A regular hot water wash will take care of most regular scenarios. Here’s a few extra tips, for example if you come into contact with coronavirus:
Maybe an easy option is not to wear the clothes again/use washed linen/bedding for a week or so. As the WHO has indicated that studies have shown that the COVID-19 virus can survive for up to 72 hours on plastic and stainless steel, less than 4 hours on copper and less than 24 hours on cardboard.
If one is patient and has the ability to store items after normal washing practices, time may provide the necessary protection against clothing, bedding or such like contaminated with the virus.
No worries then… my laundry sits in the hamper for at least a week before it’s washed
Still, it’d be interesting to know if the “laundry sanitiser” products available do what they claim.
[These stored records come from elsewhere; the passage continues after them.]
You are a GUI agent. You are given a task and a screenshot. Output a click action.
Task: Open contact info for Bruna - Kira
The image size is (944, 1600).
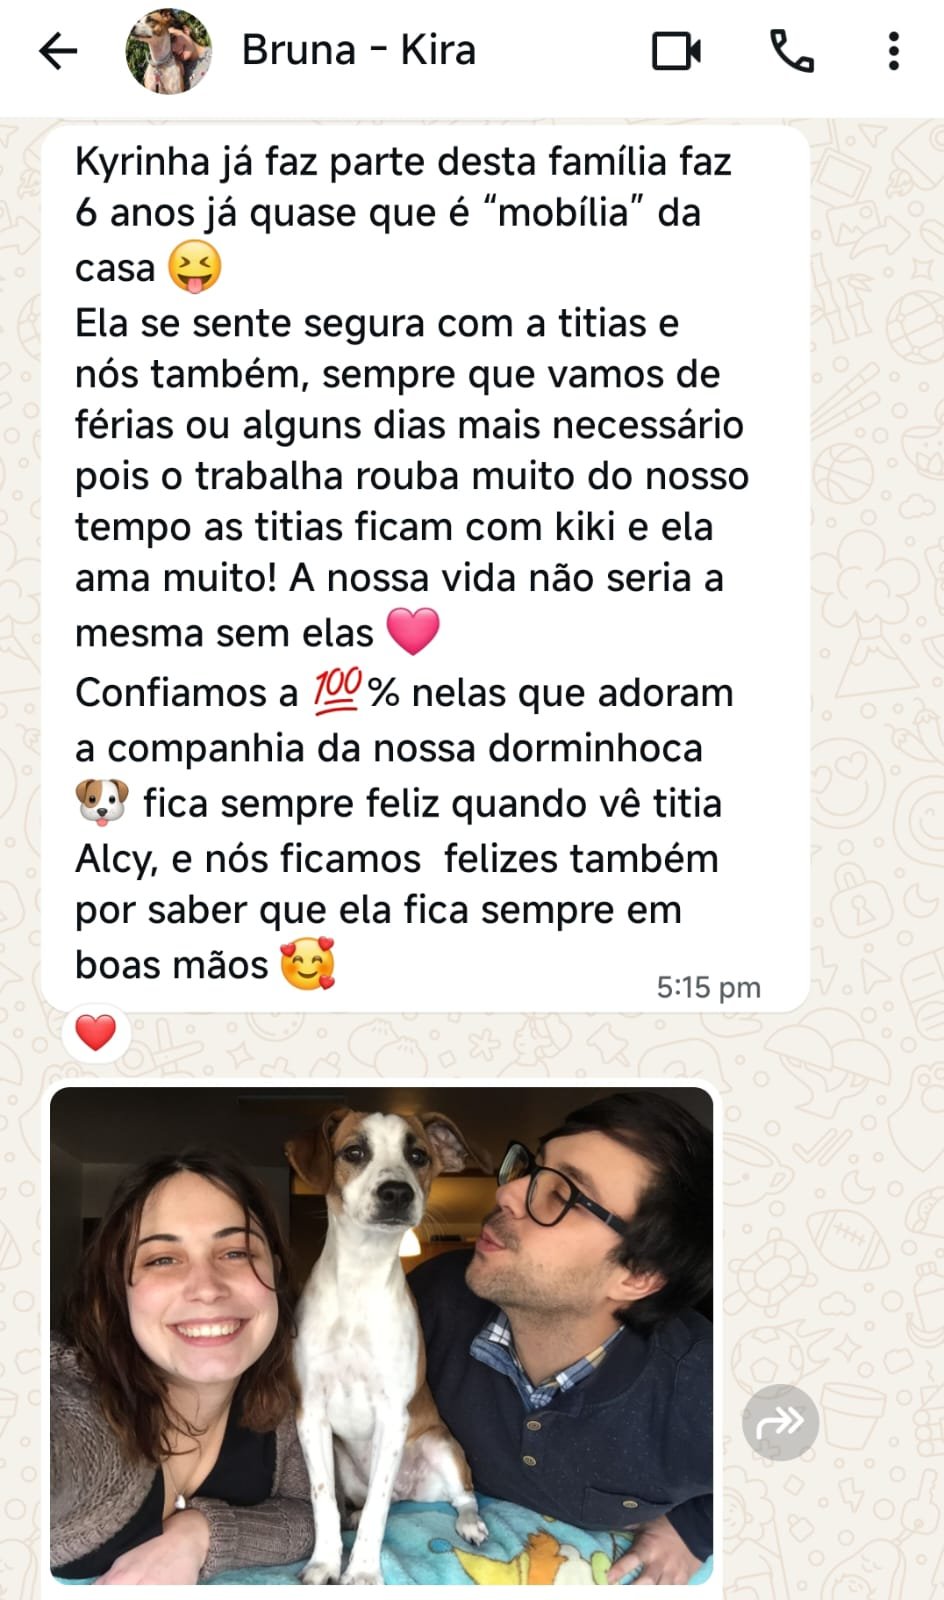358,50
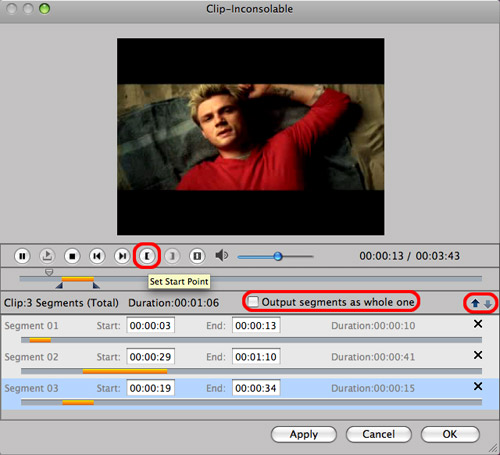500x455 pixels.
Task: Jump to next frame button
Action: (122, 256)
I keep a commercial sodium percarbonate based powder bleaching “sanitiser” on hand for when yuckier bodily-fluid producing type viruses come through the house (usually during cruise ship season…) but there are others available on the supermarket shelf that use ingredients like benzalkonium chloride and other surfactants. I’d be interested in Choice having a close look at these to see if they live up to their claims under typical use.
I’d have thought hanging the washing to dry in the sun would suffice, seeing as the virus is killed very quickly in direct sunlight.
Suggest you best review this.
'there is no evidence that sun light kills the newcoronavirus’
The WHO page you linked me to doesn’t have a date on it and new information about the SARS-CoV-2 virus is emerging all the time. Saying ‘there’s no evidence’ isn’t the same as saying ‘evidence shows there isn’t…’ It could just mean there hasn’t been adequate research done.
I read about the effect of direct sunlight in a news report on ABC News Online a couple of weeks ago, but I can’t find it by searching on the website as it’s so full of coronavirus articles these days.
It could have been one like this…
Fair enough, and it seems to be all the way back from 2019 as implied by the folder directory it is in.
Whether sunlight works well or not appears to be (from more recent reports) whether the reference is to non-porous or porous surfaces.
They generally state the UV in sunlight hastens the death of the virus on non-porous surfaces, but laundry is fabric (eg porous) The difference is likely in direct exposure; porous surfaces have ‘nooks and crannies’ for the virus to hide, hence not so much direct sunlight over 100% of its surface.
“…when exposed to sunlight, it lost half its strength in 90 seconds…”
Yes, that’s the research I read about. It seems from this article that WHO don’t support it.
The WHO response is consistent with every thing else we know about other Viruses. If it was as simple as sunlight being the solution we’d not have the common cold or flu to worry about either.
Being cautious interpreting the research would seem prudent. It might sound reassuring that after 90 seconds the virus looses half its strength, in a test similar to a cough or sneeze (Research which is still to be peer reviewed).
That 90 seconds is still a long time when walking down an open street in full sunlight. It’s of little value if you are in shade, typical of many busy urban areas. And zero value indoors. The virus is still at 50% or even more virulent.
The current health recommendations are for isolation and for protective PPE in high risk situations. If anything the observations support strategies based on separation, (space and time) as the best way to minimise ongoing infection.
There are so many ways the virus being such a tiny thing can be hidden. At Approx 125 nano metres across, around 100million of the little Covid-19 might fit on the head of a pin. Just in one layer. Every surface is another opportunity to hide. Even in the etched or stamped makers mark on the household stainless steel cutlery.